Denn erscheinen nicht längst die Berichte der schikanierten Kassiererinnen und Sekretärinnen von ihnen selbst verfasst? Manchmal werden sie mit Hilfe eines Journalisten geschrieben, wie bei den von Fernsehproduktionsfirmen ausgebeuteten Teilnehmern von Castingshows oder die Berichte über die mal kriminellen und mal politischen Karrieren der Migranten in Deutschland. „Wallraffa“, wie die Schweden sagen, wäre dorthin zu gehen, wo die Kreise sich dem Einblick verschließen oder nicht zu Sprache zu bringen vermögen, wie ihnen geschieht.

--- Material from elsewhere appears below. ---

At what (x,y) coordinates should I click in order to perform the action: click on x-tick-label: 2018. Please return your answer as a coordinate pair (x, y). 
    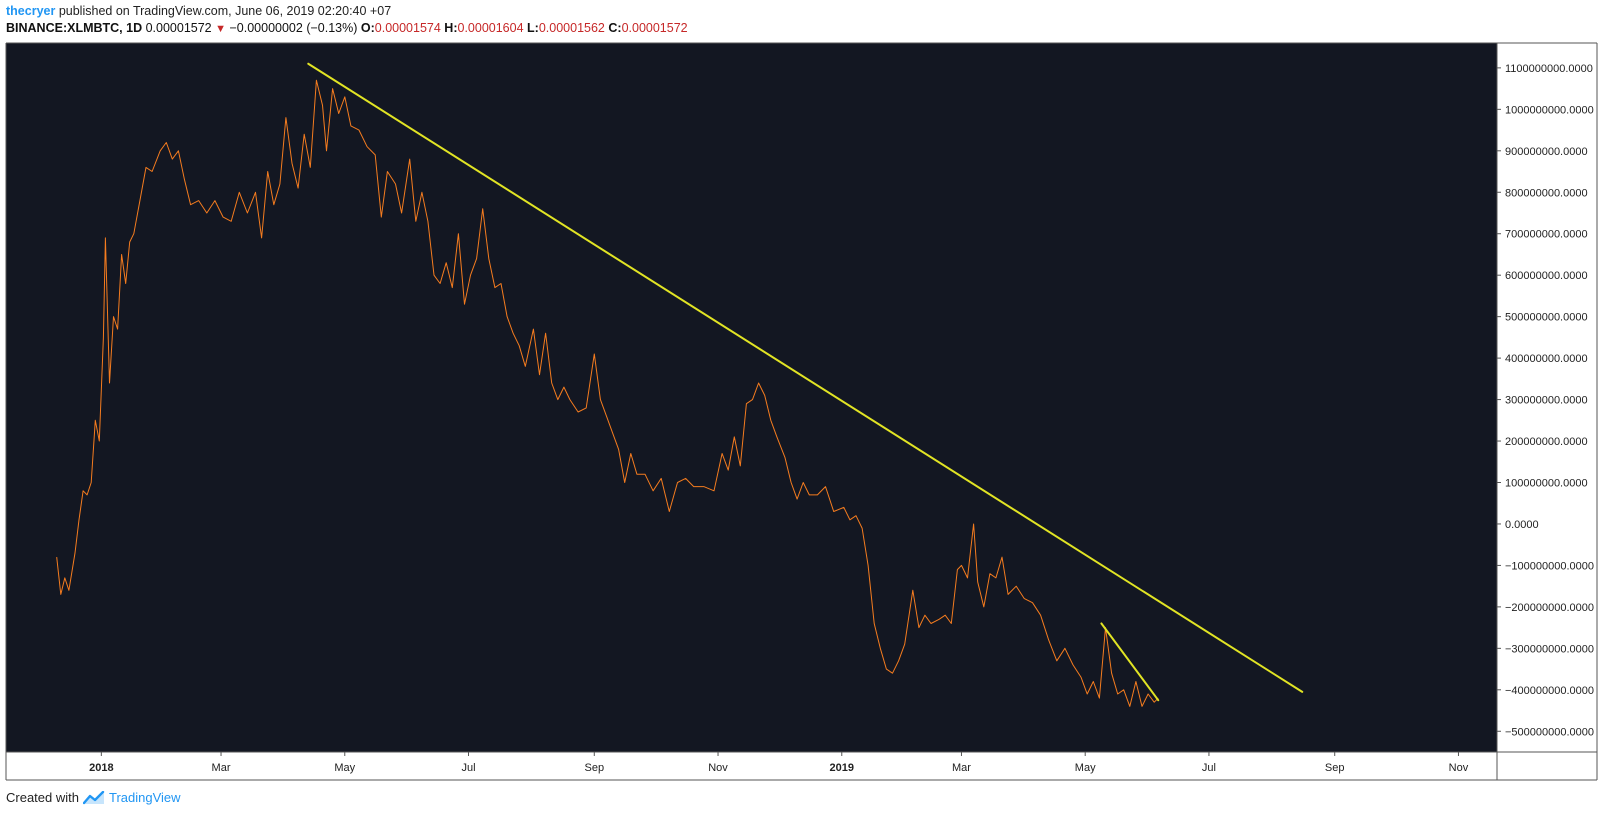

Diese Voraussetzung nicht allein fehlt bei Wallraffs neuem Buch, wie schon an vielen anderen Stellen festgestellt wurde, schlimmer ist, dass Wallraff sprachlich nicht in der Lage scheint, in seinen Reportagen irgendetwas anderes auszudrücken als Empörung. Ihm fehlen im Grunde alle sprachlichen Mittel der Darstellung und Analyse. Vielleicht erschienen Wallraff aber Stilmittel als Verrat an der guten Sache?

Wer wie Wallraff glaubt, dass er nur unmittelbar einen Eindruck gewinnen kann, der muss über die Hilfsmittel verfügen, die ihm diesen Eindruck verschaffen. Bedauerlich nicht nur für die Leser, dass er dann meint, beim Ausdruck auf alle sprachlichen Darstellungsmittel verzichten zu können.